[Pixel coordinate grounding data]
= = = = =

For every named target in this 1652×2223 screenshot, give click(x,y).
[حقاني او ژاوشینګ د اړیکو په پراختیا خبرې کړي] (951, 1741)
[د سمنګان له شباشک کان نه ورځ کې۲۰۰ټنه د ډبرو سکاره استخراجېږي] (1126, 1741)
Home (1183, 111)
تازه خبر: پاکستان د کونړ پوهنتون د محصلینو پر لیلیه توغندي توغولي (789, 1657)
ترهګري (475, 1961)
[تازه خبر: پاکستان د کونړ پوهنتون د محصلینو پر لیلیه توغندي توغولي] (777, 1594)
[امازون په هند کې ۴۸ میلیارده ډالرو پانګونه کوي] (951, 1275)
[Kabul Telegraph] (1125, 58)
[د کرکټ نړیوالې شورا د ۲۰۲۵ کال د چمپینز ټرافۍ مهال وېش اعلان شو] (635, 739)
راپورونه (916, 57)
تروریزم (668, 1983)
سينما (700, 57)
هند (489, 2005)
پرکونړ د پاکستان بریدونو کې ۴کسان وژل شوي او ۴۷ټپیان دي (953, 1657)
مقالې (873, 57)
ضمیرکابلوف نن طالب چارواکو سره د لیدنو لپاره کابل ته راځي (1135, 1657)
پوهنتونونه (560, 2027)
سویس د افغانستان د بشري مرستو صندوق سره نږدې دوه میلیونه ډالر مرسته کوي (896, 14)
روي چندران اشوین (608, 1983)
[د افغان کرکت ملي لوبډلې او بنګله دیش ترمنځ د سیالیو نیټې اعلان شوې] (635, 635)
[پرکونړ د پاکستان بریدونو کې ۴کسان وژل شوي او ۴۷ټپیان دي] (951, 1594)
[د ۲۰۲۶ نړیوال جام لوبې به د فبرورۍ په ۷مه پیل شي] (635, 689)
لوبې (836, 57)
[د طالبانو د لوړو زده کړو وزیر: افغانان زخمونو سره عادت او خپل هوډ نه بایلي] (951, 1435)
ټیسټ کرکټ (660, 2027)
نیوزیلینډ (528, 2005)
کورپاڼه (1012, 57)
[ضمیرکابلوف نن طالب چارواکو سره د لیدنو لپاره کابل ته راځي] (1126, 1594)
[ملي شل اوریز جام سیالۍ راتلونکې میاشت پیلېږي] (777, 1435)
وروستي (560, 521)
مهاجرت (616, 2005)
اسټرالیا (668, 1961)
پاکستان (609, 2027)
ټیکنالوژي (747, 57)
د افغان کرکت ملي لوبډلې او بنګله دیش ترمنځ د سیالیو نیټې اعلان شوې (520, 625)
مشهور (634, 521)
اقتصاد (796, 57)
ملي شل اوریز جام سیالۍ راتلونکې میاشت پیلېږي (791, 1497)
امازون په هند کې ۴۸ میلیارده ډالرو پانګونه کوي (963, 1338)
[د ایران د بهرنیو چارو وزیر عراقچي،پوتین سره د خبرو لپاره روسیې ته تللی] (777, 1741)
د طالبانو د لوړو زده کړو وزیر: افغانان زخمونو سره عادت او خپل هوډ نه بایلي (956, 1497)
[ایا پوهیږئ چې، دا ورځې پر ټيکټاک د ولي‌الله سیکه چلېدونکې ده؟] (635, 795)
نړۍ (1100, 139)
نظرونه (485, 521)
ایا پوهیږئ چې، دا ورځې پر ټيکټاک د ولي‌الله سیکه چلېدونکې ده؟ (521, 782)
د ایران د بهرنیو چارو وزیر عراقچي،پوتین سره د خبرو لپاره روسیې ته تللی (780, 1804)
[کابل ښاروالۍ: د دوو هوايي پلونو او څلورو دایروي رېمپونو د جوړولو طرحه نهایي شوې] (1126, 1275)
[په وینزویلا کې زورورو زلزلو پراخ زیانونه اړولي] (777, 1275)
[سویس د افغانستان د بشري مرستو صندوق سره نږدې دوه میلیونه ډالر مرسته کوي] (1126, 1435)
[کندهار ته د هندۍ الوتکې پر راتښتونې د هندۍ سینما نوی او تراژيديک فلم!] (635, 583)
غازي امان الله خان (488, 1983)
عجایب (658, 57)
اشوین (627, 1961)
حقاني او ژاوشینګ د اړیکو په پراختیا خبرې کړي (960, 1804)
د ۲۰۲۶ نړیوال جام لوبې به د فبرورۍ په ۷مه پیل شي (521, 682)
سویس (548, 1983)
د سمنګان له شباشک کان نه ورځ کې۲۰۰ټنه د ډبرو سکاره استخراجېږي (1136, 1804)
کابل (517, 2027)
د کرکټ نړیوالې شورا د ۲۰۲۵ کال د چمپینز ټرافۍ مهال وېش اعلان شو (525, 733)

= = = = =

[Work instructions] Out of the data above, return each line where the word "وزیر" can be found.

[Exercise response]
[د طالبانو د لوړو زده کړو وزیر: افغانان زخمونو سره عادت او خپل هوډ نه بایلي] (951, 1435)
[د ایران د بهرنیو چارو وزیر عراقچي،پوتین سره د خبرو لپاره روسیې ته تللی] (777, 1741)
د طالبانو د لوړو زده کړو وزیر: افغانان زخمونو سره عادت او خپل هوډ نه بایلي (956, 1497)
د ایران د بهرنیو چارو وزیر عراقچي،پوتین سره د خبرو لپاره روسیې ته تللی (780, 1804)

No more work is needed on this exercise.